Choosing k (Number of Clusters)

Selecting the right number of clusters is critical for balancing cluster granularity against computational cost and empty cluster waste. The scripts/select_k.py script automates this by sweeping over k values on a subsample of PQ codes.

Running the sweep

python scripts/select_k.py \
    --pq-codes data/pq_codes.npy \
    --encoder models/encoder.joblib \
    --n-subsample 10000000 \
    --k-values 10000 25000 50000 100000 200000 \
    --iterations 10 \
    --output results/k_selection.csv \
    --plot results/k_selection.png

The script supports checkpointing — results are saved to the CSV after each k value. If interrupted, rerun the same command and it resumes from where it left off.

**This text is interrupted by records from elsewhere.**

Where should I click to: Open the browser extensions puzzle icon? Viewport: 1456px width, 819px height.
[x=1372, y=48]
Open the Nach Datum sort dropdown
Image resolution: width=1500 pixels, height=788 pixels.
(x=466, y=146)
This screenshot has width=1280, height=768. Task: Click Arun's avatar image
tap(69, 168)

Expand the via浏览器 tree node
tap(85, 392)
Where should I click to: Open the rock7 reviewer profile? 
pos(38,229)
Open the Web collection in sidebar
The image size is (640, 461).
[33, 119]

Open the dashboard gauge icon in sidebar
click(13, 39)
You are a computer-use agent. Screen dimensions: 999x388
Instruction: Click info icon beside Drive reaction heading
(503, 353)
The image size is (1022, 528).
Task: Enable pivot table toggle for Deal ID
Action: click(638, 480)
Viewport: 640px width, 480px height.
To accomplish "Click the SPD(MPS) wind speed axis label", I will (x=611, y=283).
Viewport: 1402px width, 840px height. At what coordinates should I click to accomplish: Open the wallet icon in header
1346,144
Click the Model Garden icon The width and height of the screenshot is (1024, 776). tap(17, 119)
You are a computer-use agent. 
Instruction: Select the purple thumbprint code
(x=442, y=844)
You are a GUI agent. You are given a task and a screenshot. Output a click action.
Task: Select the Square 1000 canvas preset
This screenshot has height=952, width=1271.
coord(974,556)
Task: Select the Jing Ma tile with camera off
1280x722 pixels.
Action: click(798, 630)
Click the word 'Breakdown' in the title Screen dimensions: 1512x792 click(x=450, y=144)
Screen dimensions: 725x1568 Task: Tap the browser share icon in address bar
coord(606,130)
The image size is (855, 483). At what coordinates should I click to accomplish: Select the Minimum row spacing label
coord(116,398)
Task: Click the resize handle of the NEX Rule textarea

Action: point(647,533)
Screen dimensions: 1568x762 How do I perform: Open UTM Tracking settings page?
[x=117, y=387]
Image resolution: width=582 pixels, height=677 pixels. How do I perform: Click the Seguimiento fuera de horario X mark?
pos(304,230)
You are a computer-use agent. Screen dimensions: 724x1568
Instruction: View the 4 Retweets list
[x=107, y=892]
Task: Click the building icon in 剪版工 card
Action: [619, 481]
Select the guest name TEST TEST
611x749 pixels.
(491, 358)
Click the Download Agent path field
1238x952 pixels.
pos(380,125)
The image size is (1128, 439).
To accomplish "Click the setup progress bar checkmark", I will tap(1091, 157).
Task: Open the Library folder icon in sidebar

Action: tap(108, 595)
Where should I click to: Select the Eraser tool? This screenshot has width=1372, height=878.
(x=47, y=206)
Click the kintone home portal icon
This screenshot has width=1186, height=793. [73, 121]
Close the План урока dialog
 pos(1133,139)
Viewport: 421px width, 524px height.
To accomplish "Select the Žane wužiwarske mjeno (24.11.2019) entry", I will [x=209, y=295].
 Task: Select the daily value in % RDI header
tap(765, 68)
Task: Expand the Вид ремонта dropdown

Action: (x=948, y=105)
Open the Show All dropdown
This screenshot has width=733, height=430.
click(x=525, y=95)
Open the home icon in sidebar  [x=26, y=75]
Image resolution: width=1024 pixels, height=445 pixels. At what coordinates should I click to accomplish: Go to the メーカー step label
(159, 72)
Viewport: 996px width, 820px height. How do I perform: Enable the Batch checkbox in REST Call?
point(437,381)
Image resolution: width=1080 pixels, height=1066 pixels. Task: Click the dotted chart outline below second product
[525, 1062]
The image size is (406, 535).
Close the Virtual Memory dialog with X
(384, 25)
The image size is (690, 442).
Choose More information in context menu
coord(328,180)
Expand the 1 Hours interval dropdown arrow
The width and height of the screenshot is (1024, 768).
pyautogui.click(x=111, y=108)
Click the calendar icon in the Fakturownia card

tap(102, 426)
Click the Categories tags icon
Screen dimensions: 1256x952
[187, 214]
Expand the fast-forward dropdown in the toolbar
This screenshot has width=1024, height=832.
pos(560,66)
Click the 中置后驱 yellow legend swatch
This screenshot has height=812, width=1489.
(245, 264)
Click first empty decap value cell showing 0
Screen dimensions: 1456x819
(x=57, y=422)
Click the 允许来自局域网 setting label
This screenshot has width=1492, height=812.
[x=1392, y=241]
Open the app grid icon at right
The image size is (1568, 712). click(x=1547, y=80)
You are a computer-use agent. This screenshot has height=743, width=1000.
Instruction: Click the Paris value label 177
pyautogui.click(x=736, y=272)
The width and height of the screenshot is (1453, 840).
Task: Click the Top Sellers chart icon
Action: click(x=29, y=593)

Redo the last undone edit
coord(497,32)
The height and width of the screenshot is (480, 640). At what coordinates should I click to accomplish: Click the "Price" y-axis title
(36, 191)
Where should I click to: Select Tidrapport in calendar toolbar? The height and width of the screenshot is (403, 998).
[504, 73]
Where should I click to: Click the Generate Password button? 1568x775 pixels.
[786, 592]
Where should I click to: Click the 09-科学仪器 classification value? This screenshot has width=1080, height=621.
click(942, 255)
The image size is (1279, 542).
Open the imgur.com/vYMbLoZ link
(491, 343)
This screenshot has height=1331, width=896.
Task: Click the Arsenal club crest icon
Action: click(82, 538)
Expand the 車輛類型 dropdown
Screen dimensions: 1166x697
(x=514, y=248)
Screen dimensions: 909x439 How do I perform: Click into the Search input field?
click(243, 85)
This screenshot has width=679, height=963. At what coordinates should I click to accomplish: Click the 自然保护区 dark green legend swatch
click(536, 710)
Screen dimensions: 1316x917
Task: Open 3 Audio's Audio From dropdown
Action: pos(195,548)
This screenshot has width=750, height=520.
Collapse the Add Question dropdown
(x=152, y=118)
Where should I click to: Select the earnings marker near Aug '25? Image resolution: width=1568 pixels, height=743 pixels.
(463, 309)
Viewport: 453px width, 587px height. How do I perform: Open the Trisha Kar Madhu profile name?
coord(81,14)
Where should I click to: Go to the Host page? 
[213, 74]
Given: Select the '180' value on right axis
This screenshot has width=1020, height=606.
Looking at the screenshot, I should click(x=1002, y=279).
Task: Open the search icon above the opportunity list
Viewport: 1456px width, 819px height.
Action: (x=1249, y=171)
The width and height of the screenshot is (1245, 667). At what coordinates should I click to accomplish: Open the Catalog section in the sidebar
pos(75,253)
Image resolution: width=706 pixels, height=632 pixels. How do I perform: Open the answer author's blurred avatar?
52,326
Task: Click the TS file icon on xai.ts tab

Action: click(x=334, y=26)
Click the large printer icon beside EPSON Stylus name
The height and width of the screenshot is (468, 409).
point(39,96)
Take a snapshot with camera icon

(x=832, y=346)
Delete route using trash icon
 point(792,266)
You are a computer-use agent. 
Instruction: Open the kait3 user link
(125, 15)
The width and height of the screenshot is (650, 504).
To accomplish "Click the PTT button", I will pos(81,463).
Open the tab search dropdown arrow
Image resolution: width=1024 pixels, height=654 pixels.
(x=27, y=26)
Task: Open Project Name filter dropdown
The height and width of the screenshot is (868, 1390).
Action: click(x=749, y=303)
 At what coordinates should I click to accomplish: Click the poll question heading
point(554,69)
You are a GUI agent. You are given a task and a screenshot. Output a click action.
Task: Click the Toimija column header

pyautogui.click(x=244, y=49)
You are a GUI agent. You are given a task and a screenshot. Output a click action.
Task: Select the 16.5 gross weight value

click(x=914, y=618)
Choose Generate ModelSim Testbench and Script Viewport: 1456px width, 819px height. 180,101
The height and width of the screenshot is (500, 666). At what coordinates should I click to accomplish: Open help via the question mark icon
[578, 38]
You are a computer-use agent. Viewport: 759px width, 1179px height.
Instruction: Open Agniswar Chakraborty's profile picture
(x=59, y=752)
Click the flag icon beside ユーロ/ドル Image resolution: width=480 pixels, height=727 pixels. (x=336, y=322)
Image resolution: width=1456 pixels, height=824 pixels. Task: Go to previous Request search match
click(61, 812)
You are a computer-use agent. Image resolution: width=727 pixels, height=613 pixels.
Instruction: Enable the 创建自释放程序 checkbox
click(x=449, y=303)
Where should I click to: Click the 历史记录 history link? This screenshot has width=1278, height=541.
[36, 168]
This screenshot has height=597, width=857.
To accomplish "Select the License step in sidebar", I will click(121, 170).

Results on 100M Enamine REAL molecules

Benchmark configuration: AMD Ryzen 7, 64GB RAM, 10 PQk-means iterations per k.

k Avg Distance Empty Clusters Median Cluster Size Fit Time
10,000 3.65 6.8% 8,945 1.3 h
25,000 2.74 13.3% 3,673 3.1 h
50,000 2.17 19.6% 1,876 6.2 h
100,000 1.69 26.6% 956 12.6 h
200,000 1.30 34.7% 492 26.4 h

How to interpret these metrics

  • Avg Distance: Mean PQ-space distance from each point to its assigned centroid. Lower is better, but diminishing returns set in quickly.
  • Empty Clusters: Fraction of clusters with zero members. High values mean you're over-partitioning — the data doesn't have that many natural groupings.
  • Median Cluster Size: Typical number of molecules per cluster. Determines how many molecules you see in each leaf TMAP.

Guidelines

  • k = 50,000 is a good default — under 20% empty clusters, median size ~1,900, and the avg distance improvement starts plateauing beyond this point.
  • k = 100,000 if you need tighter clusters and can tolerate ~27% empty clusters.
  • Beyond 200K, over a third of clusters are empty — diminishing returns.

Scaling estimates

Fit time scales linearly with both n (number of molecules) and k:

Scenario Estimated Fit Time
1B molecules, k=50K ~2.6 days
1B molecules, k=100K ~5.2 days
2B molecules, k=100K ~10.5 days

Memory requirements

PQ codes are (n, 42) uint8 arrays. At 1B molecules this is ~42 GB. Ensure your system has sufficient RAM, or use the --n-subsample flag to fit on a representative subset and then assign in chunks.